El pequeño gemía ahora, al parecer la infección provocada por la urea de la orina se veía mucho más peligrosa de lo que Alfredo, el urólogo, había estimado.
Fernanda y yo tomamos el primer avión que pudimos encontrar el día 24 de octubre al enterarnos de la muerte de Isabel. Ella, Fernanda, que para sí y su propia imagen, no tenía reproche, fingía un falso llanto que habría practicado desde el momento en que supo de mi matrimonio. Pude verlo, aquel secreto ocultado bajo las sombras de un cementerio gris que se aferraba a la deuda que yo tenía con ella y con el pequeño. Apenas llegamos a Santiago, ella se fue llorando a recoger al muchacho, de inmediato, y para mi maldita sorpresa, él sangraba de manera desquiciada en una hemodinámica que soltaba sus entrañas hacia fuera.

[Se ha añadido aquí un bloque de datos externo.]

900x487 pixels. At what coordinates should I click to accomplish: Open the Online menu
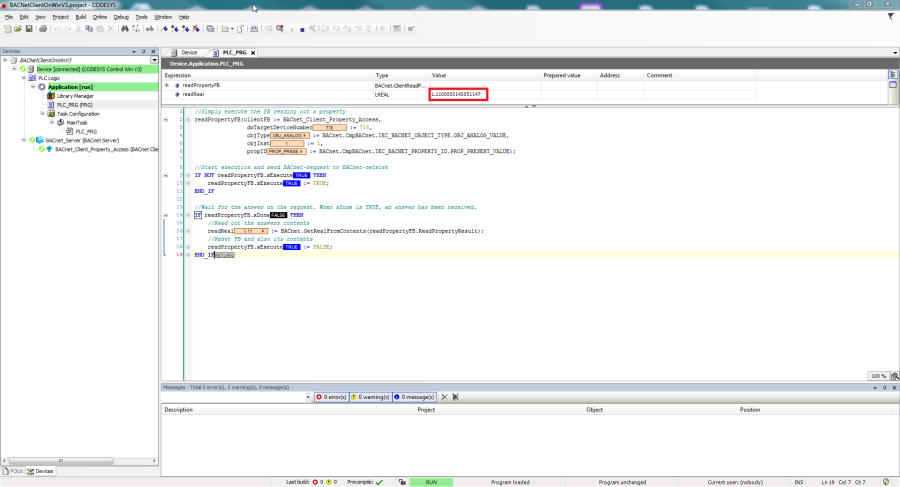click(100, 17)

Cuando me despedí del muchacho, a eso de las doce de la noche del mismo día 23, Isabel lloraba mientras trabajaba en los últimos detalles de “Miseria y Compañía”, por buena suerte y falta de confianza hacia mi mismo, procuré ejercer con mi cometido de la manera más limpia y rápida posible. Acusación errónea referente a mis expectativas, debí haber sido más cuidadoso, no haber lastimado tanto al pequeño, ahora ya es muy tarde, tendré que hacer algo, lo que sea.

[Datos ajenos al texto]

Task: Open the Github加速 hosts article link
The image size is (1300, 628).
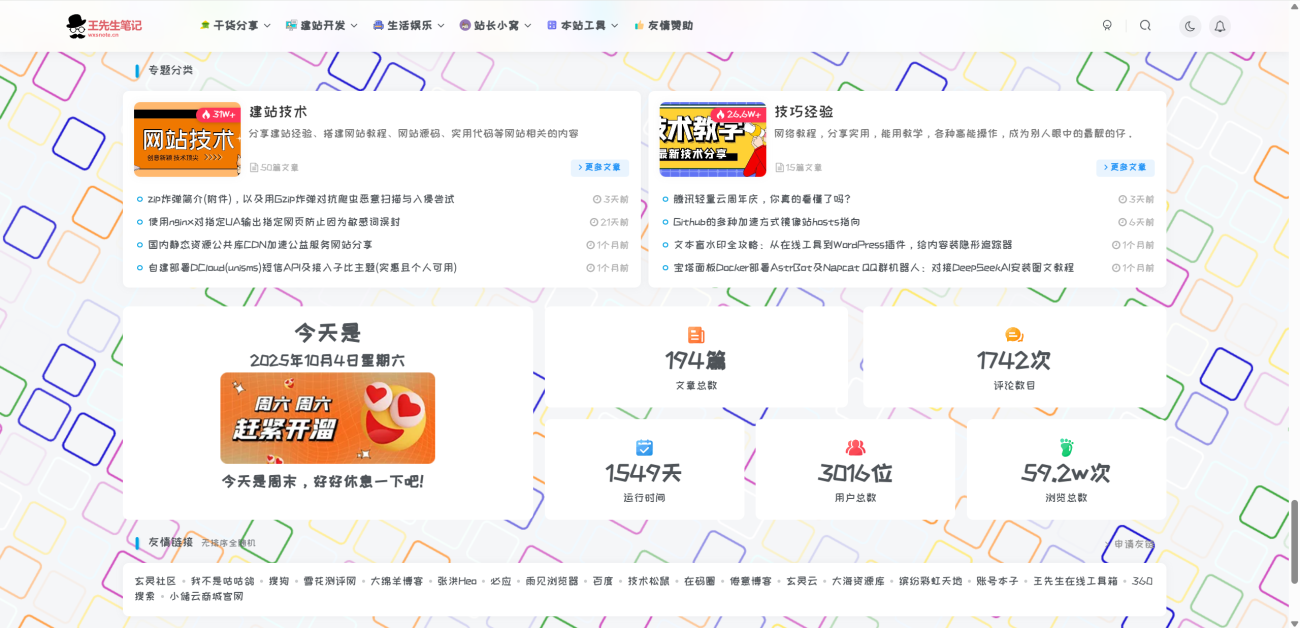Action: tap(766, 222)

Al día siguiente de la operación, el funeral de mi difunta esposa celebraba la emoción de Fernanda por ser madre y la sórdida ruptura de los dos mundos que yo mismo habría creado. Al día siguiente, cuando el escándalo hubo de carcomer hasta mis mismos miedos, sepultábamos al pequeño por motivos de negligencia médica que cubrían la nefasta verdad cuya única luz podría ser observada entre las tinieblas.

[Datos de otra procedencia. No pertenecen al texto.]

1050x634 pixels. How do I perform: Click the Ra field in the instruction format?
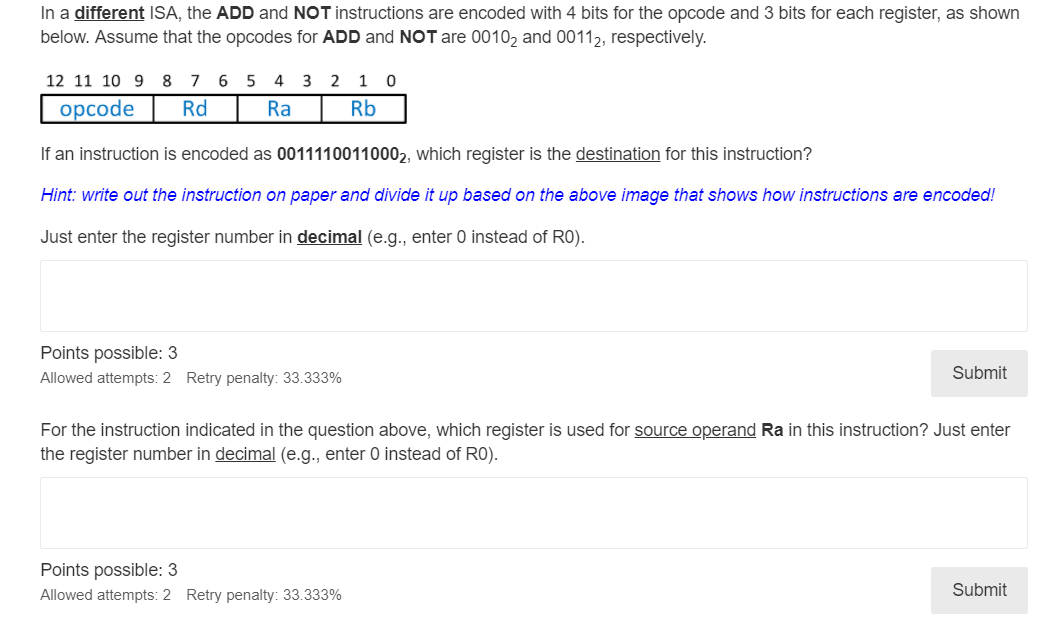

25 octubre del 2007, acabo de leer el último libro que Isabel alcanzó a escribir, “Miseria y compañía”, debe ser cruel haber vivido como ella, acompañada de situaciones falsas y aferrada al dulce recuerdo de no tener con quien compartir sus letras. Sus memorias, sus diarios y su libro en sí, figuraban la imaginación de una realidad constante, como si hubiese predicho de las balas que la asesinaron en el baño, de la crueldad de mi acción con el pequeño y del hijo que vi perecer entre las rejas de una cárcel inundada de soberbia y una Italia imaginaria. Se me acusó de Pedofilia, de asesinato con intención, de manipulación, de anti-feminista y de un sinfín de imputaciones que hubieron de recordar la cita con el urólogo, la muerte del pequeño y toda la herencia que Fernanda recibió al verme morir en la cámara de gas. Nunca pensé bien lo que estaba haciendo cuando me lancé sobre el cuello del doctor, en realidad, lo único que buscaba era una salida al inexorable escándalo. Sólo si se está solo se hacen las cosas a mi manera. Lo demás al carajo, no escucho prejuicios de la multitud inepta. A quien le agrade estará bien. No es mi cometido el llegar a todos, es más, en realidad lo hago por mi mismo, por mi propia realidad y por mi sentido común al mundo. ¿Es lo más asqueroso que han visto? Para mí esa actitud es la más repulsiva que siempre, lamentablemente, tendré que ver, mas eso, no es sino que uno de los pasos. Después de todo, es mi camino y a quien no le agrade entonces no me joda, porque para joder hay que interesarse y quien tiene asco no tiene porqué hacerlo. En parte, queridos ineptos, hay una seudo incongruencia entre sus locuciones.